We work our butts off to achieve what we desire. Good grades. Good jobs. Good relationships.

That's great. Nothing wrong with having aspirations.

But, in anxiety, we are usually facing conflicts that either cannot be bridged or that require desire to align with actual, and not vice versa.

Consider this:

Social Anxiety
"I don't want my heart to race when I speak in public, but it does"
"I want to go to the party and not assume people find me weird, but I can’t stop"

Panic Attacks
"I don't want to have a panic attack, but I can't control it"
"I don't want to keep worrying about panic attacks, but I do"
"I want to leave my room and go out, but I can't"

Obsessions
"I don't want to check the phone again, but I can't help it"
"I don't want the thought to come, but it still comes"
"I want immoral thoughts to leave my head, but they don't"
"I don't want bad memories, but I still have them"

What's going on here?

First, there's an obvious conflict between what you desire and what you want.

The result of this conflict? Amygdala triggered.

But what makes it worse for your amygdala is facing the reality that this gap cannot be bridged. At least not by the way you usually resolve things "Just figure it out and make it happen!"

Now you are trapped.

Either your desire simply cannot be met (eg., your past cannot change; anxious thoughts cannot be controlled).

Or nothing you do can guarantee that your desire will be met (as humans, we are not equipped to know the future). 

The only way to resolve this conflict is by bringing your desire closer to actual.

One clean, quick, swift action will do it.

Acceptance.

What if I choose to accept my reality?

What if I know I don't necessarily like my situation, but I accept it anyway?

In the head, this sounds like "I hate this, but whatever."

What happens with acceptance is that you stop the mindless fighting.

When you fully accept that which you cannot change, there is no conflict.

You may not like it, but what if you accept that too?

Without the conflict, the amygdala has nothing to activate for. Why would the amygdala need to prepare you to fight-flight a situation if you’ve accepted it?

And this is one counterintuitive way to overcome anxiety.

Provided, of course, you are not doing this as a manipulative trick. 
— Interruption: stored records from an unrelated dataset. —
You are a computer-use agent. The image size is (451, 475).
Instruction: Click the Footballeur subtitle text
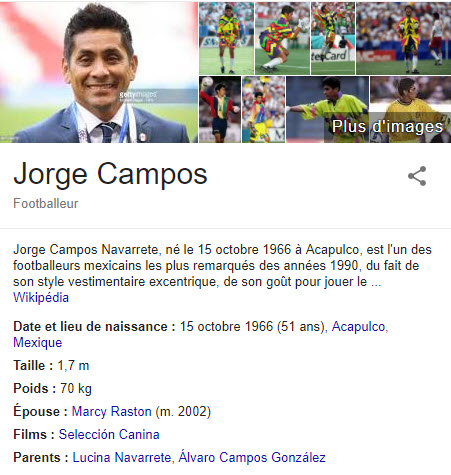pos(46,203)
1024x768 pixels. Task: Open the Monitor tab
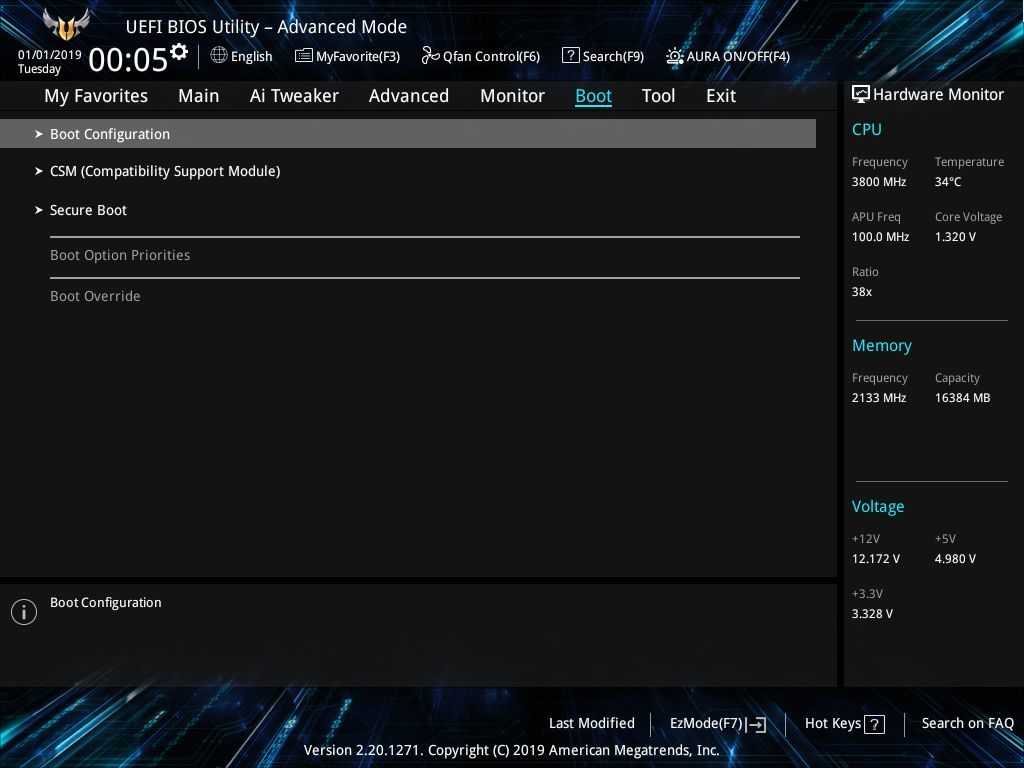pos(512,96)

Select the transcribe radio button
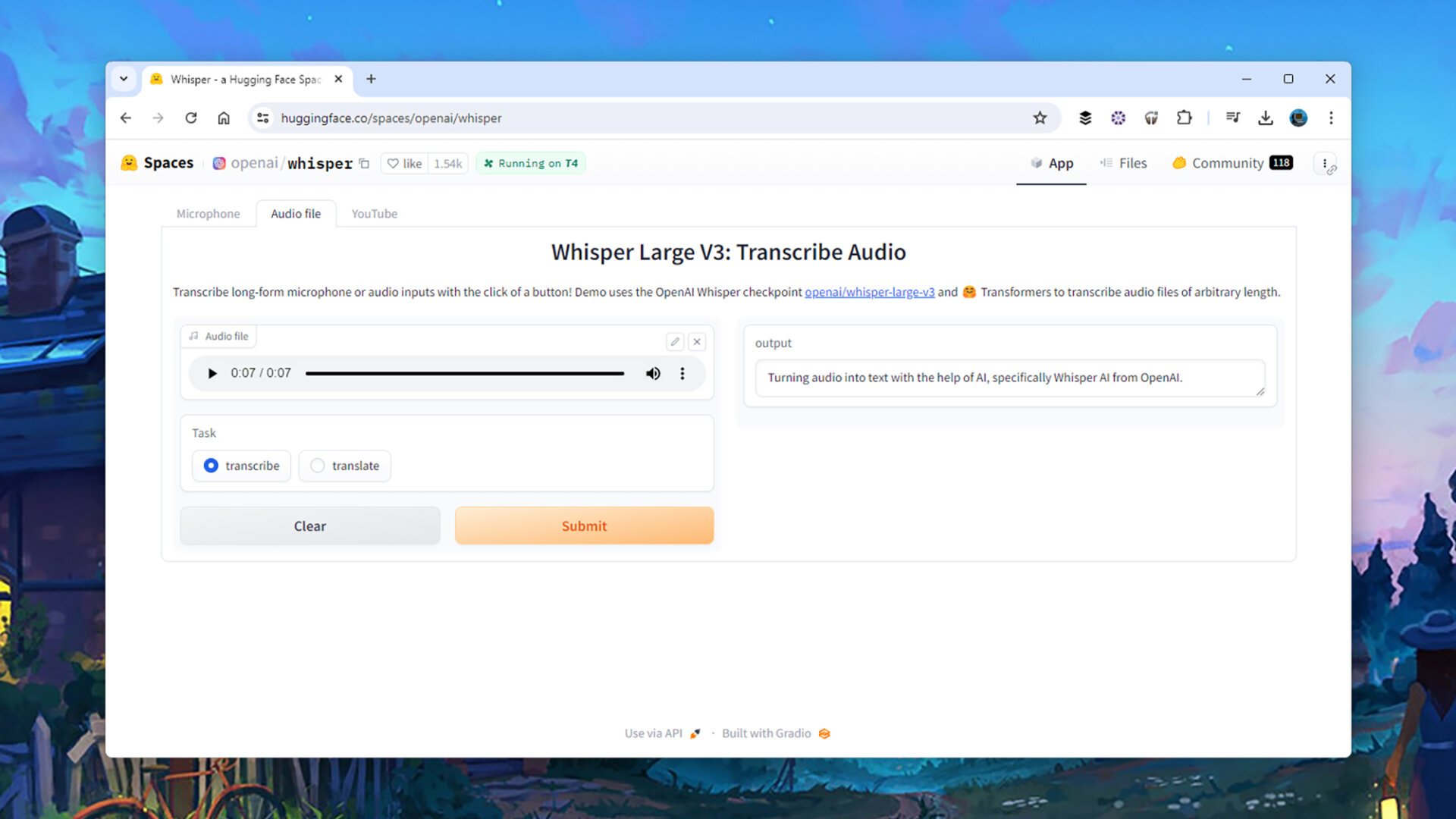click(211, 465)

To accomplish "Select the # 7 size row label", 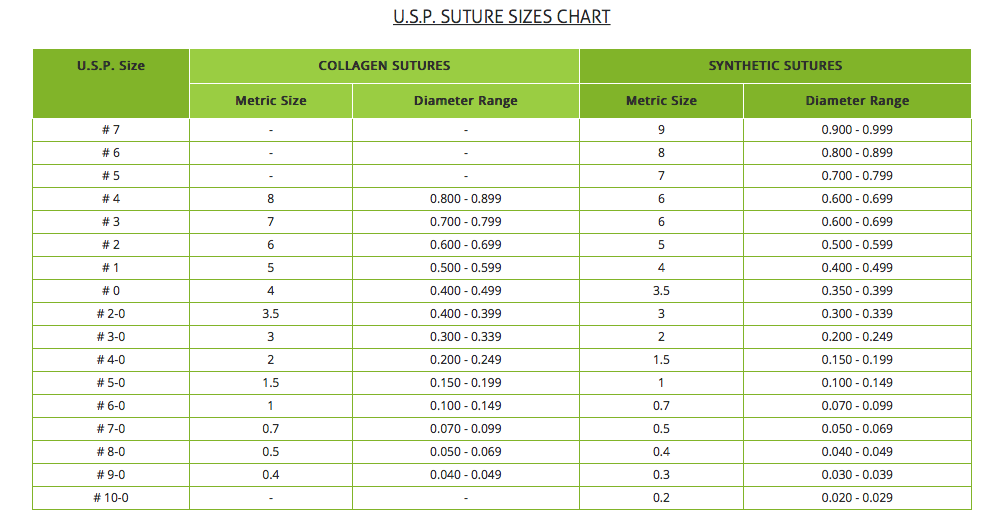I will [x=111, y=130].
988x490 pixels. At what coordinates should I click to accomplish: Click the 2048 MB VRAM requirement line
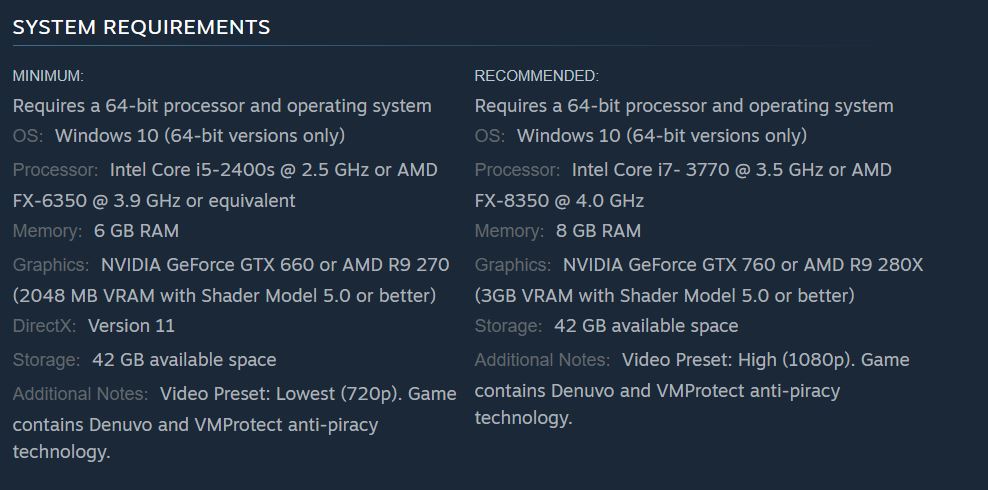point(224,296)
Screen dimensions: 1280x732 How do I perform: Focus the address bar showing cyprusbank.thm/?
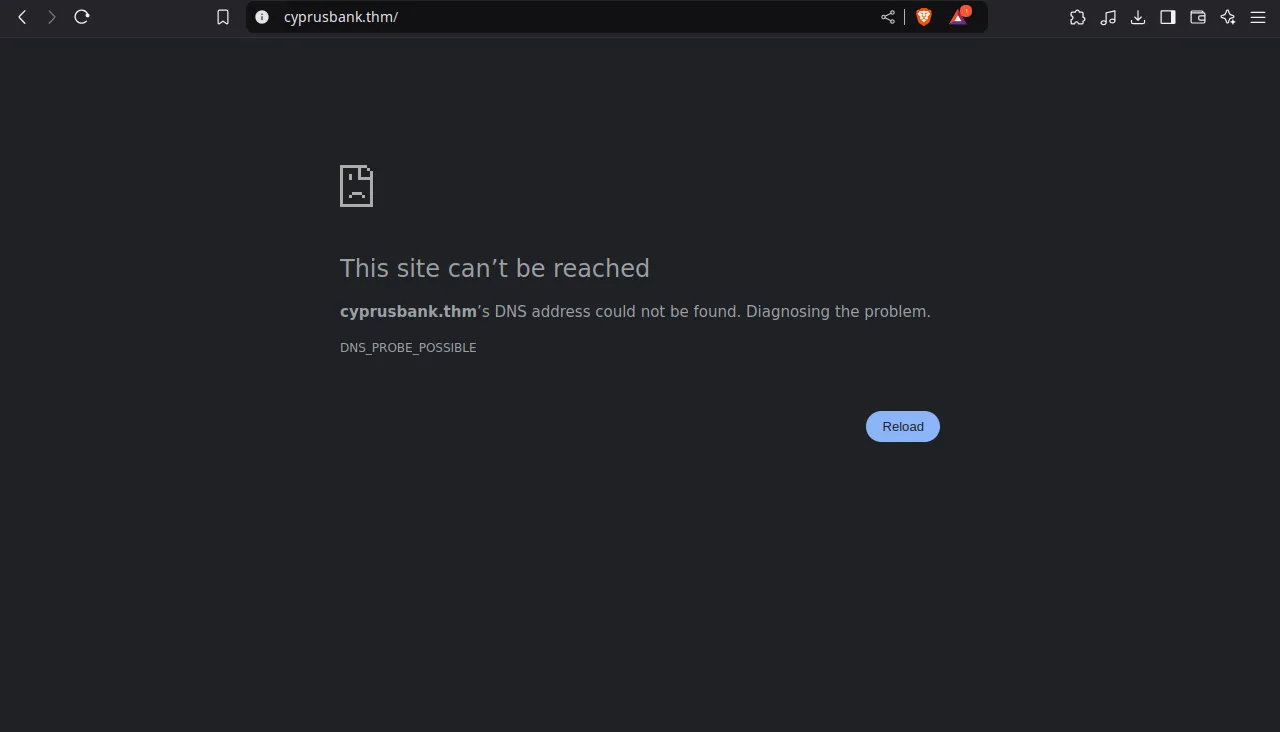coord(570,17)
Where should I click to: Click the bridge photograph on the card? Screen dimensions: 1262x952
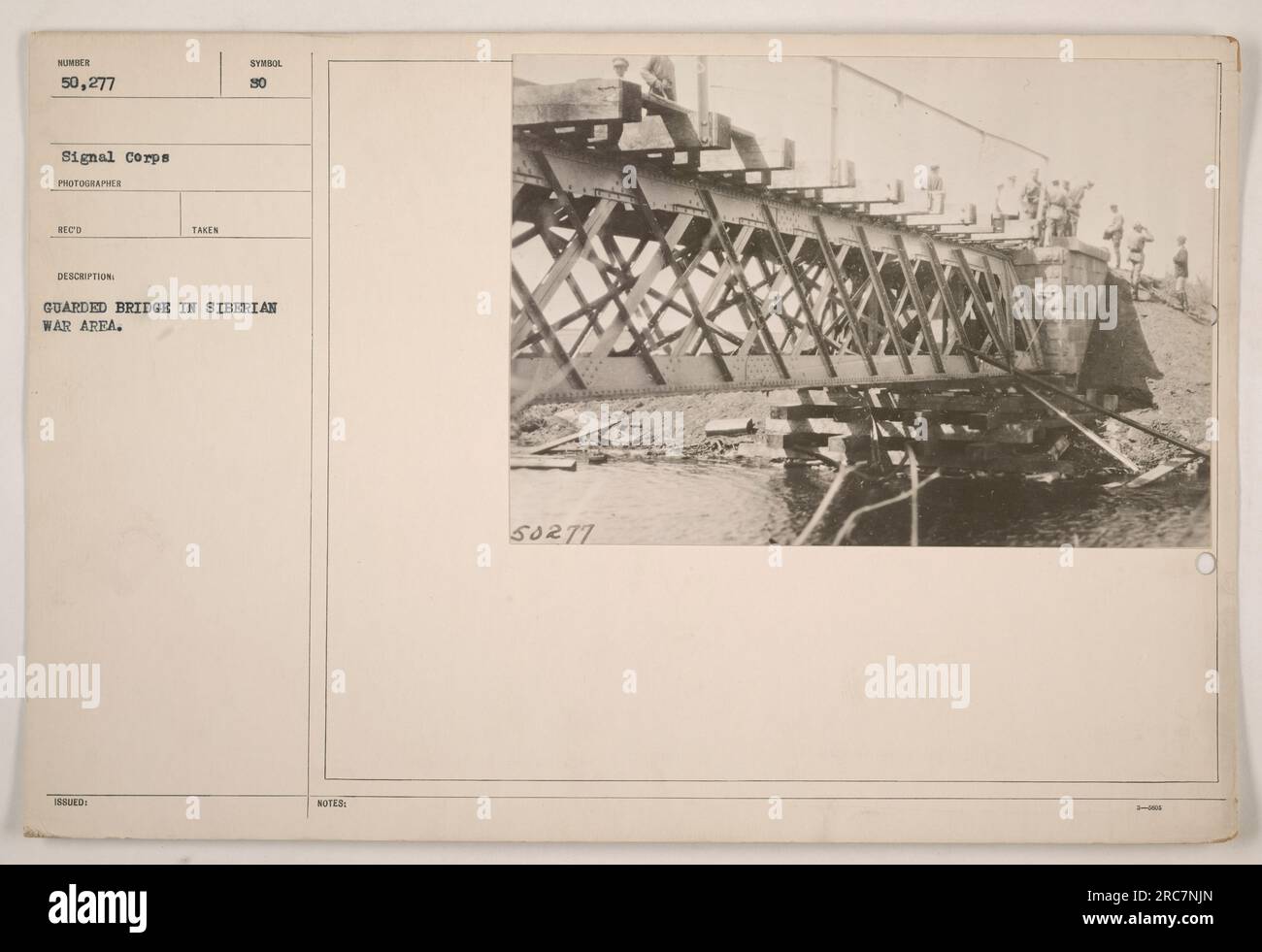(862, 299)
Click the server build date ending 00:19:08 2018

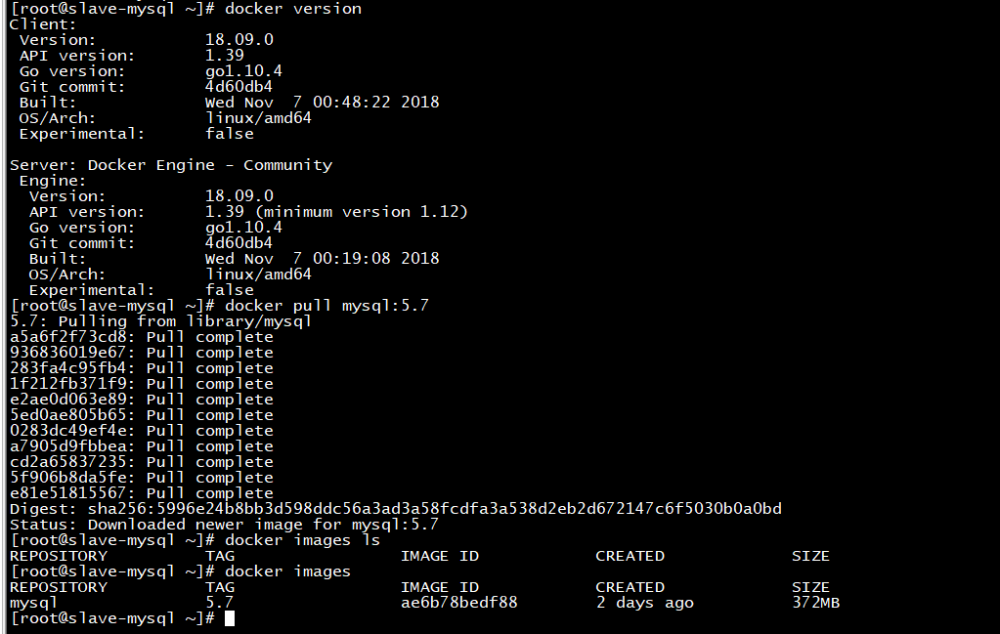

If you "accept", while all along you have one eye on the hopeful prize that such an acceptance will outsmart the whole thing, your amygdala won't buy it. It’s not a fool.

True acceptance then looks a lot like grieving.

You are sad. You are tired. But you give up the fight.

You don’t know what lies ahead. All you know is that you give up the fight.

Why should I accept?

Don't, if it doesn't make sense to you. 

But if you find that most of your time is going unlived because of your refusal to experience your present-moment unbridgeable, unsolvable, unanswerable and unchangeable conflicts, it may be a good time to start exploring doing something different.

How to accept?

Just accept.

No games. No mind tricks. No manipulation.

Don't suppress thoughts, memories, sensations and symptoms.

Allow your present moment to be exactly what it is. One with a triggered amygdala. One with conflicts you don't necessarily like. One with opposing emotions, feelings and sensations.

It may take some time and training for your amygdala to really get that there is no conflict, and in turn, no such danger remaining. Try to be patient. If you behave as though you have honestly accepted, your amygdala will see it.